SHORT TASK 1: Can you update the bike geometry comparison from "The CAAD 10" to "(Jul 6, 2008)", replacing "spacers" with "washers"?

If you look at the link I posted earlier in this thread, it explains how to compare horizontal top tube, Heat Tube Angle, Head tube height, stack,and reach, to determine if the bikes can be set up the same way. Bikes with numbers that are quite different, may actually be set up the same. In this case, the numbers are clearly almost identical. You don't even need to plug the numbers into the formula (link is in post number 6 of this thread):

CAAD 10

52.5 horizontal Top Tube
72.5 HTA
11.5 HT height
52.3 Stack
37.8 Reach

Paris
52.5 HTT
72.4 HTA
12.5 HT
52.5 Stack
37.2 Reach

The CAAD 10 is very slightly more aggressive, with a lower HT (head tube) by just one cm. So, the Paris would probably need one or so less spacers than your CAAD 10. The Paris has a reach that is half a cm shorter, so you may use a slightly longer stem, maybe 95 instead of 90.

Great, great bike!


----------



## Salsa_Lover (Jul 6, 2008)

That's too big, look for a deal on a smaller one


----------



## cww180 (Aug 31, 2008)

DATA EXTRACT:

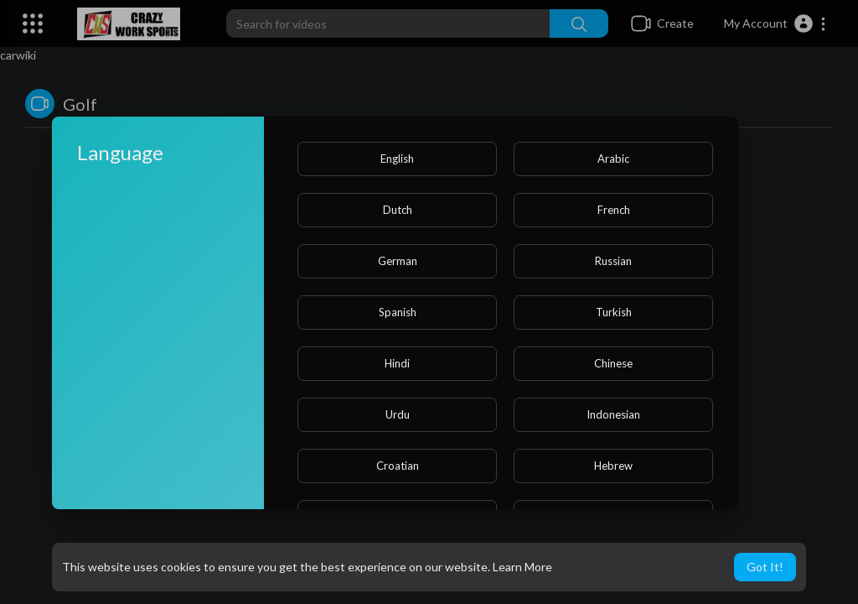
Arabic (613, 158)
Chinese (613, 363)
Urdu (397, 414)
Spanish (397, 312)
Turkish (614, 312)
--
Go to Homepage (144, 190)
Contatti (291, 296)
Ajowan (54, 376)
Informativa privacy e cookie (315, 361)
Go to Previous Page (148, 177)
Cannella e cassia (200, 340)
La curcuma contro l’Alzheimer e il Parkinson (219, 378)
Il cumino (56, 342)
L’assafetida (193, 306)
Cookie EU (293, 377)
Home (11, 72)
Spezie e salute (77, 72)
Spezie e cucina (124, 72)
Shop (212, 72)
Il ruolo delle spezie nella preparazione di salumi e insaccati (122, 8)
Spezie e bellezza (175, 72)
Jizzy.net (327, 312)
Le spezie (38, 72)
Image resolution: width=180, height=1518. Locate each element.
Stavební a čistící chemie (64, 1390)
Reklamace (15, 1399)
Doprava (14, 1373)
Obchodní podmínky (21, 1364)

SHORT TASK 2: Would you set down the rows from the line with "Il ruolo delle" to the line with "Obchodní podmínky (21, 1364)", both included, copying each line exactly?

FINISHED ANSWER 1:
The CAAD 10 is very slightly more aggressive, with a lower HT (head tube) by just one cm. So, the Paris would probably need one or so less washers than your CAAD 10. The Paris has a reach that is half a cm shorter, so you may use a slightly longer stem, maybe 95 instead of 90.

Great, great bike!


----------



## Salsa_Lover (Jul 6, 2008)

FINISHED ANSWER 2:
Il ruolo delle spezie nella preparazione di salumi e insaccati (122, 8)
Spezie e bellezza (175, 72)
Jizzy.net (327, 312)
Le spezie (38, 72)
Image resolution: width=180, height=1518. Locate each element.
Stavební a čistící chemie (64, 1390)
Reklamace (15, 1399)
Doprava (14, 1373)
Obchodní podmínky (21, 1364)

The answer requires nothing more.